AtlasBarfed · 6h ago
Recharging is at some level an issue with current delivery, not just the chemistry. EV batteries are massive arrays of individual cells, so a lot of recharging problems is having the wiring to deliver the current to the batteries optimally.

Then, some chemistries/designs have better cycle endurance, some can probably recharge faster at given depletion levels. When charging an almost totally discharged battery, there's lots of "slots" for the incoming charge to fill, but as it fills up, it will inevitably take more time to locate a "slot" to occupy.

Solid state and semi-solid state may be at play here, since a solid state battery is theoretically more durable as well.

Or, to your point, it is a marketing stunt that doesn't care about cycle endurance. How would we tell? Battery reporting is still horrendous at delineating the tradeoffs/limitations per https://news.ycombinator.com/item?id=28025930 but hoping that mainstream media don't "gee whiz" science and technology reporting is simply not going to happen, especially in the clickbait era.

poisonborz · 1h ago
It only needs 1360 kilowatt per charging pole... won't happen at scale. It's like those LCD navigation systems in 80s cars - impressive futuristic tech, but not what it actually brought that change.
3eb7988a1663 · 6h ago
Do charging stations install buffer batteries or do they pull directly from the grid?
jauntywundrkind · 1h ago
From the article:

> Finally, there’s the BYD Megawatt chargeritself, whose maximum 1,360-kW output whips the 500 kW of Lucid’s new Charging Hub in New York City. The units feature built-in energy storage to reserve juice for when the grid can’t supply it, or for use in China’s rural areas.

Worth mentioning that the peak is pretty short duration. The article talks about power draw dipping to below 500kW. Which makes me think that having a buffer battery, even a small-ish one, could be super useful for load averaging, to knock off this peak load.

NewJazz · 13m ago
Or just doing Tesla style oversubscription.
oakesm9 · 6h ago
In the UK most are directly from the grid. A few like the InstaVolt charging hub in Winchester have batteries installed on site. These are filled at off peak times using cheap power so there’s less load on the grid and cheaper rates for customers.

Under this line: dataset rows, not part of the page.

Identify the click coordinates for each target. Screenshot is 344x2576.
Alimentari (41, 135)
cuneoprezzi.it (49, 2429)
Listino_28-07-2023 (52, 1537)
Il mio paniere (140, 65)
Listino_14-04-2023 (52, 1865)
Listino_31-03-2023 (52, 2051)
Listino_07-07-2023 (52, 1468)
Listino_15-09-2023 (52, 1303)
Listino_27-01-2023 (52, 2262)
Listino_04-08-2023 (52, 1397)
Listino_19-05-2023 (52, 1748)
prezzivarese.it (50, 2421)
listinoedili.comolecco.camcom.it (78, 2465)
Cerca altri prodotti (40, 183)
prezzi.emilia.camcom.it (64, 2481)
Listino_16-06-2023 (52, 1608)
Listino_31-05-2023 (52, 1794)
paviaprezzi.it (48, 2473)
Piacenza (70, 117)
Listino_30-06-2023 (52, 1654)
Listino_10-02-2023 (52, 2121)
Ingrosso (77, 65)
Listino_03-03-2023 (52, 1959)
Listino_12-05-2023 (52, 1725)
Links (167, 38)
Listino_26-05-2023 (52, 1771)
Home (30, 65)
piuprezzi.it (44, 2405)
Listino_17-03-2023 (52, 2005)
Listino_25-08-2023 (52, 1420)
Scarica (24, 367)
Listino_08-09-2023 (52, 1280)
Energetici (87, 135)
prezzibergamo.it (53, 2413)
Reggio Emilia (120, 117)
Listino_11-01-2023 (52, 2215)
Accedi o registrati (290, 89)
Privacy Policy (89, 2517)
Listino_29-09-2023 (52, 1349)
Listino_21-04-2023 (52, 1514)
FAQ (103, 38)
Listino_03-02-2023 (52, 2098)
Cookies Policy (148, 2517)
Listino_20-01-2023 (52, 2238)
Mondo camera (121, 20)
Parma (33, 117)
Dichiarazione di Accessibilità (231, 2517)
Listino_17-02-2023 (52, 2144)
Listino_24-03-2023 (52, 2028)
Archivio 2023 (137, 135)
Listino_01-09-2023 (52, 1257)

That’s not typical currently though and I presume it’s similar elsewhere.

rjsw · 6h ago
Big capacitors might help.
jeffbee · 6h ago
There are already some high-power charging stations with their own demand-side battery storage, here in California. But this assumes low duty cycle. The higher the load factor, the less relevant the battery.
detourdog · 6h ago
Most of the DC fast chargers I use have big generators hidden behind bushes.
pmcjones · 4h ago
So diesel-electric cars.
detourdog · 4h ago
More efficient than individual diesel cars.
hagbard_c · 2h ago
Not really, especially not more efficient than hybrid diesel-electric cars. Why are there no diesel-electric hybrids on the market? There's diesel-electric trains and diesel-electric ships for a reason: diesel engines do really well in this type of constant-speed constant-load applications.
detourdog · 1h ago
I'm not sure about that. I think an electric motor is more efficient than a diesel motor and a larger diesel motor is more efficient than a smaller one. Than charger multiple EVs from a single large diesel generator is more efficient than multiple individual diesel motors.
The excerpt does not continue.